## What you need to do
Which lines of the material below contain the string "Task"? Extract each of them in full.

[Entries drawn from a collection]
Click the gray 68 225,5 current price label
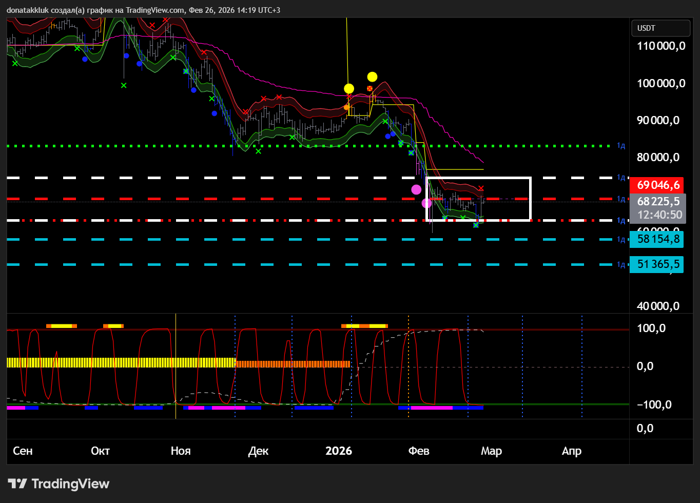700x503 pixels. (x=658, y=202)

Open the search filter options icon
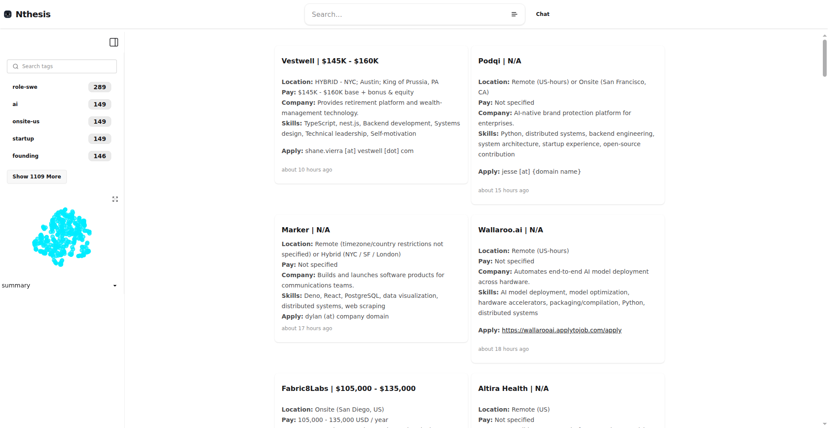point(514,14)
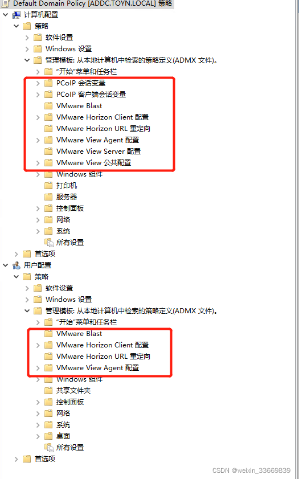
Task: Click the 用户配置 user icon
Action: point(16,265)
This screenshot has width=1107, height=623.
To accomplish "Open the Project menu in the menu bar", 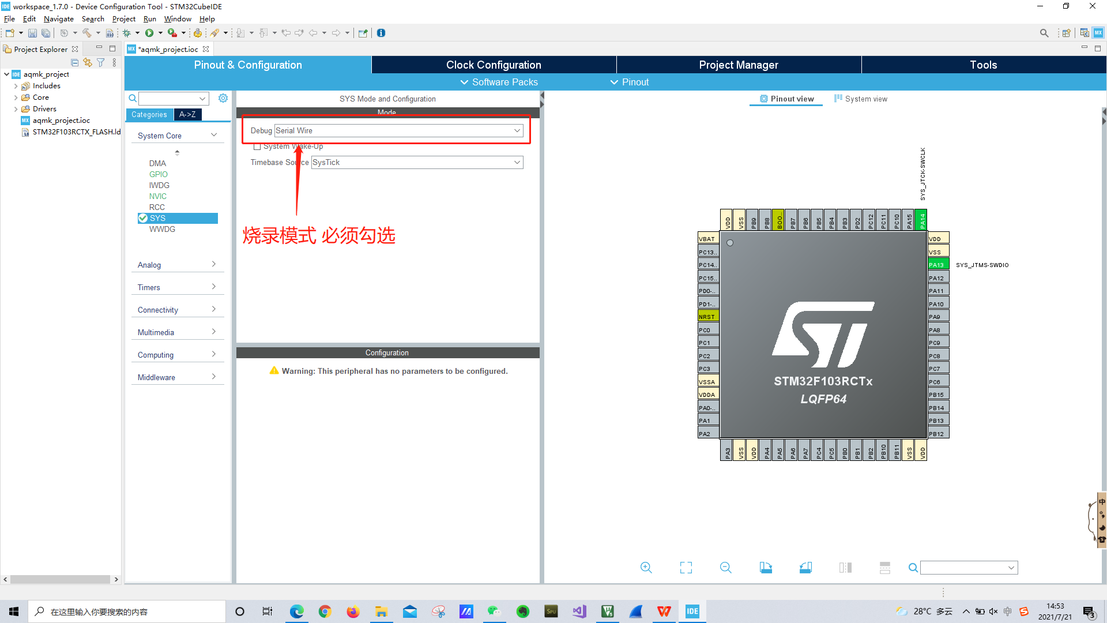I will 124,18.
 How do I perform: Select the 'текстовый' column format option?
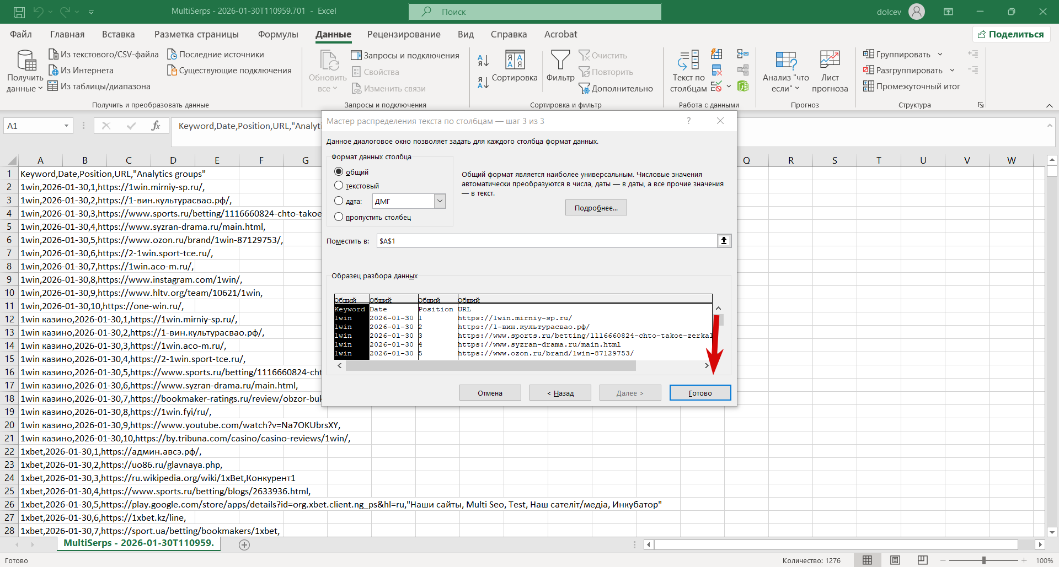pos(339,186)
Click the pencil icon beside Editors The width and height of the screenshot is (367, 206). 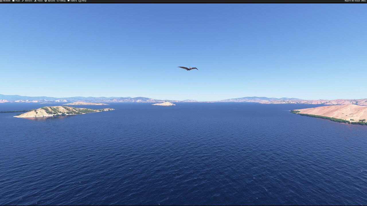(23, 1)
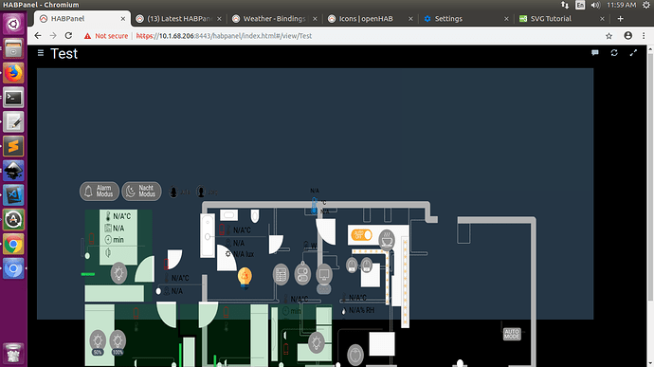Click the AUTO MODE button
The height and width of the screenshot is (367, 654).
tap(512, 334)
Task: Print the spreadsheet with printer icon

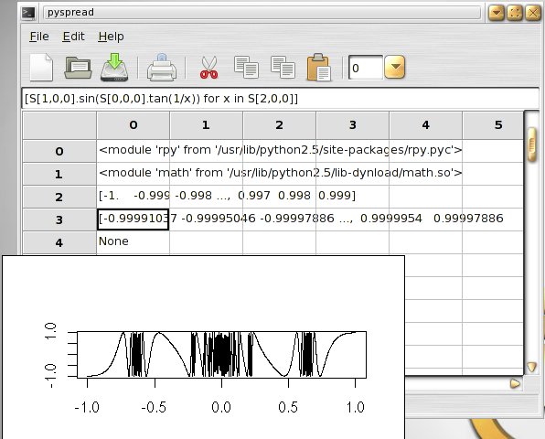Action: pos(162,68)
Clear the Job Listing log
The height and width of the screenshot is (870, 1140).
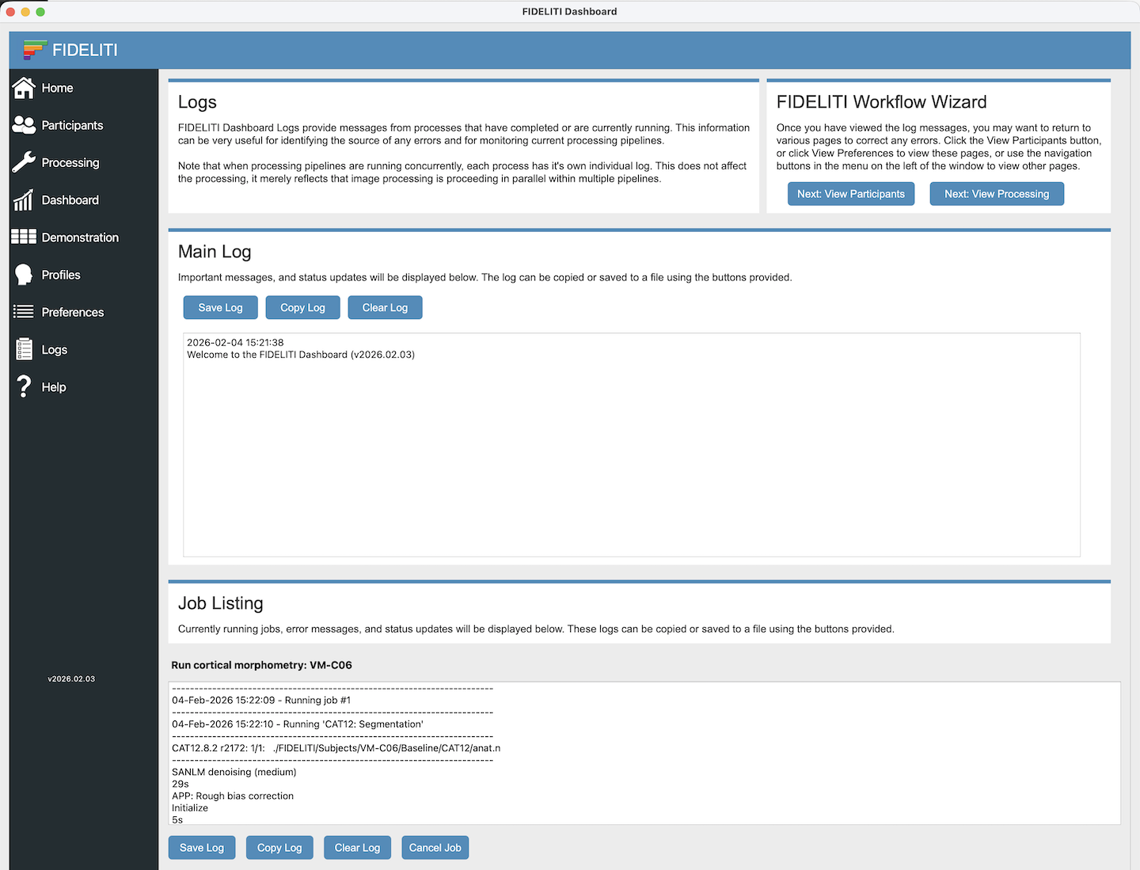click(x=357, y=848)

## Solution
Task: Click the 用户配置 user icon
Task: Print the spreadsheet with printer icon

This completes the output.